Um tribunal de apelação dos Estados Unidos prorrogou nesta quinta-feira (11) a autorização para a cobrança da tarifa global de 10% criada com base na Seção 122 da Lei de Comércio de 1974. A prorrogação mantém a cobrança apenas para três importadores enquanto o recurso do governo Trump é analisado, estendendo uma medida temporária anterior.
Em 7 de maio, o Tribunal de Comércio Internacional decidiu contra a aplicação ampla das novas tarifas, concedendo alívio restrito aos autores da ação — duas pequenas empresas e o estado de Washington, que alegou ter pago tarifas sobre aquisições da Universidade de Washington. O governo recorreu e, em 12 de maio, a corte de apelações permitiu temporariamente a retomada da cobrança para os três casos específicos; agora essa autorização foi estendida até o julgamento final.
A tarifa foi implementada em fevereiro, após a Suprema Corte dos EUA ter derrubado grande parte das tarifas anteriores impostas por Donald Trump em 2025. Oficialmente, a medida está prevista para expirar em julho, salvo se o Congresso aprovar uma extensão — hipótese que transforma a disputa jurídica em tema também político e legislativo.
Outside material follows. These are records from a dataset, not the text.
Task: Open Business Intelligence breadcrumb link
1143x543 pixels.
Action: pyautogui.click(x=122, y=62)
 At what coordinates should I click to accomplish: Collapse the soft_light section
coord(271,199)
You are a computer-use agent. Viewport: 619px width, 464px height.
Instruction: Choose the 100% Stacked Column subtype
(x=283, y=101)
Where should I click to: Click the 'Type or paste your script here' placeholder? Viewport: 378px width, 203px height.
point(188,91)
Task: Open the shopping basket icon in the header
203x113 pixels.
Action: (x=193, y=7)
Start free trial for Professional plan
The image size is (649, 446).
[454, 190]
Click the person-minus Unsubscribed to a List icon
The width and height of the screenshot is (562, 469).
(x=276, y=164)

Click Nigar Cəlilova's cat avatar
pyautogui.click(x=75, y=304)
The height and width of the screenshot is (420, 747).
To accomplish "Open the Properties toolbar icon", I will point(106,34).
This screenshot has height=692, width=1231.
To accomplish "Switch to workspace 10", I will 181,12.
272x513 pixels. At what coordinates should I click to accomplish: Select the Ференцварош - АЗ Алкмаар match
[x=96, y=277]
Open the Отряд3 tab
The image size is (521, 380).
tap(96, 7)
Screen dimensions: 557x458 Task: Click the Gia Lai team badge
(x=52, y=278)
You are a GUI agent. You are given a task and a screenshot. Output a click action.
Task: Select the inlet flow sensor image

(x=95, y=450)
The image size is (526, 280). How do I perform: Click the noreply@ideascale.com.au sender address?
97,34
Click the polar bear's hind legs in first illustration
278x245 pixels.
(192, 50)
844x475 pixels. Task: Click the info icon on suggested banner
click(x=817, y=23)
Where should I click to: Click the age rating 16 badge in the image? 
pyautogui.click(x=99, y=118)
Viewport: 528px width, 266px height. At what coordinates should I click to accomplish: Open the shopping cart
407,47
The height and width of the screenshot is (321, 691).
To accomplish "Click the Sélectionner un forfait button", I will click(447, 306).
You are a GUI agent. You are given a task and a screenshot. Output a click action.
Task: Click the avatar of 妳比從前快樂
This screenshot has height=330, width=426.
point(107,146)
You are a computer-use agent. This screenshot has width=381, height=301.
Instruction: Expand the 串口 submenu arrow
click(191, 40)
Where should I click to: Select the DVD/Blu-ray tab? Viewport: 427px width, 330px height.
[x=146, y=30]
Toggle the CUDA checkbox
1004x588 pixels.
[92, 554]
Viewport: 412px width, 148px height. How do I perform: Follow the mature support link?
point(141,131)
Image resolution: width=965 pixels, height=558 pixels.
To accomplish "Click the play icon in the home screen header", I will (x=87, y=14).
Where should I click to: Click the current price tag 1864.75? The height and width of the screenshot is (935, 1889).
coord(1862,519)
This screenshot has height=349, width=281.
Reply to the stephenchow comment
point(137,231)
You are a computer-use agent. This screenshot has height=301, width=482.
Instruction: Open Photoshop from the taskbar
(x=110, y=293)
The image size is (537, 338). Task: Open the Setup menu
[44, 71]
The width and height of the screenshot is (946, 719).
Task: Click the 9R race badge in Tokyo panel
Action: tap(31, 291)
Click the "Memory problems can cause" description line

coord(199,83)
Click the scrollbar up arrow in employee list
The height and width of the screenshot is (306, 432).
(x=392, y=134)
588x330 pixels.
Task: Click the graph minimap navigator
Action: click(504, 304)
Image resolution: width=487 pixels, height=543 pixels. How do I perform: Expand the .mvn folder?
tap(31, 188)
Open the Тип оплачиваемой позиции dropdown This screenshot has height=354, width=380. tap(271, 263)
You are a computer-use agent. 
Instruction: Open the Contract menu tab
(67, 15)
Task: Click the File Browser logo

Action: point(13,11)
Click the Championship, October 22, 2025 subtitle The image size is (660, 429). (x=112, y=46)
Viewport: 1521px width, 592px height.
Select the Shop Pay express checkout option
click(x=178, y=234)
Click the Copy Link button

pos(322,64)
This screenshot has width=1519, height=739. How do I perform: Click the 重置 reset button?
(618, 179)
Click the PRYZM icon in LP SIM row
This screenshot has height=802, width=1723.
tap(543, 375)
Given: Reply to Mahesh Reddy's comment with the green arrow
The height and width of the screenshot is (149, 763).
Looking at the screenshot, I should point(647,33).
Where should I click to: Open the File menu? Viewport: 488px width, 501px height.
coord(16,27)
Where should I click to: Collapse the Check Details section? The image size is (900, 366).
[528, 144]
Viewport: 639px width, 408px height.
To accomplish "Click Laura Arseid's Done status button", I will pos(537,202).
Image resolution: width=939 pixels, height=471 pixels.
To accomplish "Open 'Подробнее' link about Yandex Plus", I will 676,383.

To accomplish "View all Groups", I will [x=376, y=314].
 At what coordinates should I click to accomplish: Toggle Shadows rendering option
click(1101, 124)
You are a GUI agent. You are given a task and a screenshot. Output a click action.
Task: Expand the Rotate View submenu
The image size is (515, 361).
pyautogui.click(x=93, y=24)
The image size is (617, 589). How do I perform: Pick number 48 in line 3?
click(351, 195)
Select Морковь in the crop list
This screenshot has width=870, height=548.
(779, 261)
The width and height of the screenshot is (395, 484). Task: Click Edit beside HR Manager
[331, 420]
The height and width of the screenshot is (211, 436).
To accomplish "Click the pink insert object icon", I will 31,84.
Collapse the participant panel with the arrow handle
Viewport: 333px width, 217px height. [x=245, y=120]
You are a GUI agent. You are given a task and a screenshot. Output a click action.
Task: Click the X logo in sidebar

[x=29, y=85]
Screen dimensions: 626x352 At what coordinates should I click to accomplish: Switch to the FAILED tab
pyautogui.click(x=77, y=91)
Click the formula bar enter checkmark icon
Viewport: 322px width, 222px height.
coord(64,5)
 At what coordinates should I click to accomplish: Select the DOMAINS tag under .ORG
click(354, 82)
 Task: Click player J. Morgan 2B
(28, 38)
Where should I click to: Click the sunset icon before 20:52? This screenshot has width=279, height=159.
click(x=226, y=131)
Além do impacto imediato sobre os importadores envolvidos, a decisão prolonga a incerteza para empresas e cadeias de suprimento e acende alerta político: cabe ao Legislativo decidir se amplia a vigência da tarifa ou se selará o caminho para novas contestações judiciais. No curto prazo, prevalece o impasse entre autoridade executiva e restrições legais que ainda serão dirimidas pelos tribunais.